_Records shown_.
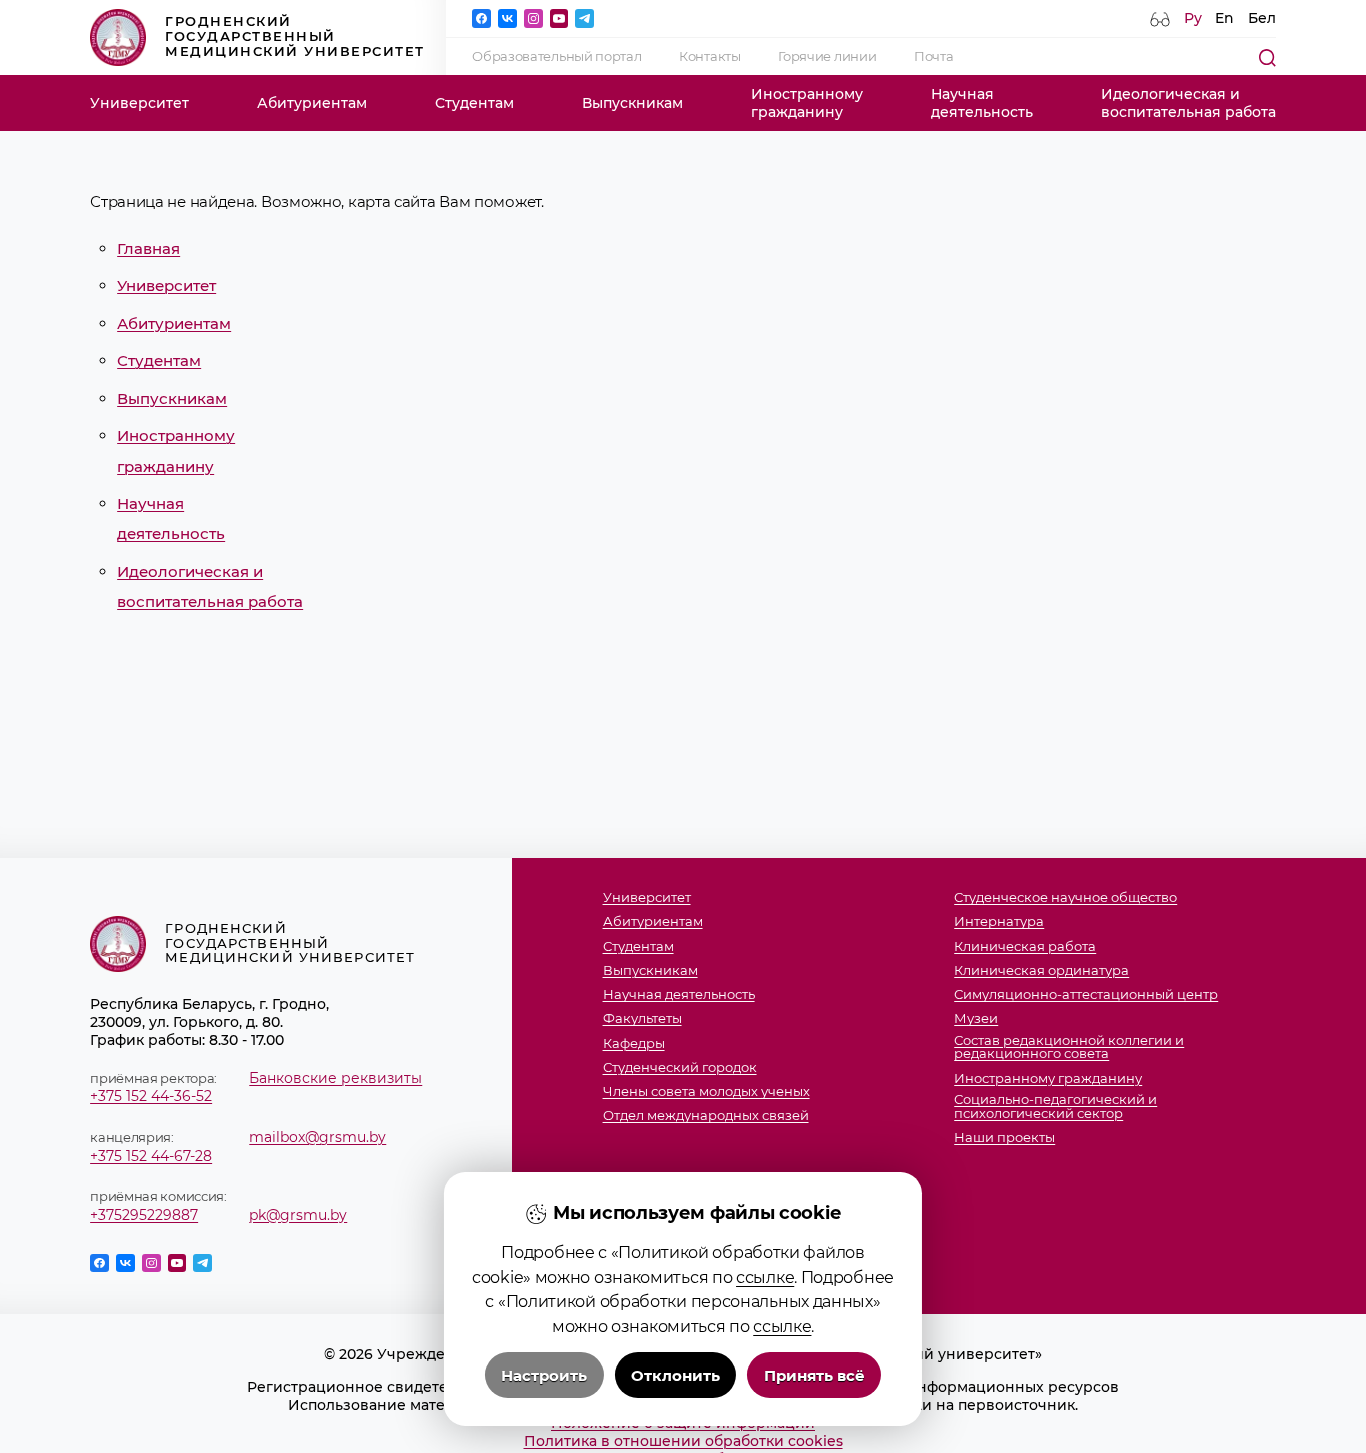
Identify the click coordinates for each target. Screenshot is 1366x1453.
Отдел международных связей (706, 1116)
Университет (139, 103)
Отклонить (675, 1375)
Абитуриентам (312, 103)
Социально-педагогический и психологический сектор (1055, 1107)
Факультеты (642, 1019)
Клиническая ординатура (1041, 971)
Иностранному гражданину (1048, 1079)
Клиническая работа (1025, 947)
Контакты (710, 56)
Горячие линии (827, 56)
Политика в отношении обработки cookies (683, 1441)
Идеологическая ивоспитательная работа (1188, 103)
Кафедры (634, 1044)
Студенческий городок (680, 1068)
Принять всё (814, 1375)
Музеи (976, 1019)
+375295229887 (144, 1215)
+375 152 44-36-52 (151, 1096)
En (1224, 18)
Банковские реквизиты (335, 1078)
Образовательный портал (556, 56)
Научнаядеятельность (982, 103)
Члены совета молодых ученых (706, 1092)
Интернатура (999, 922)
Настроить (544, 1375)
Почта (934, 56)
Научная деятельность (679, 995)
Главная (148, 248)
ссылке (765, 1277)
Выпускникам (632, 103)
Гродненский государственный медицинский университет (295, 36)
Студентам (474, 103)
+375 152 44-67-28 (151, 1156)
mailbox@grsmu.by (317, 1137)
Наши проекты (1004, 1138)
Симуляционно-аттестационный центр (1086, 995)
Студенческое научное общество (1065, 898)
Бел (1262, 18)
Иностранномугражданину (807, 103)
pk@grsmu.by (298, 1215)
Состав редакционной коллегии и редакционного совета (1069, 1048)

_Description of the task_. Every line of the records containing the word "совета" must appear in the answer.

_Your solution_.
Члены совета молодых ученых (706, 1092)
Состав редакционной коллегии и редакционного совета (1069, 1048)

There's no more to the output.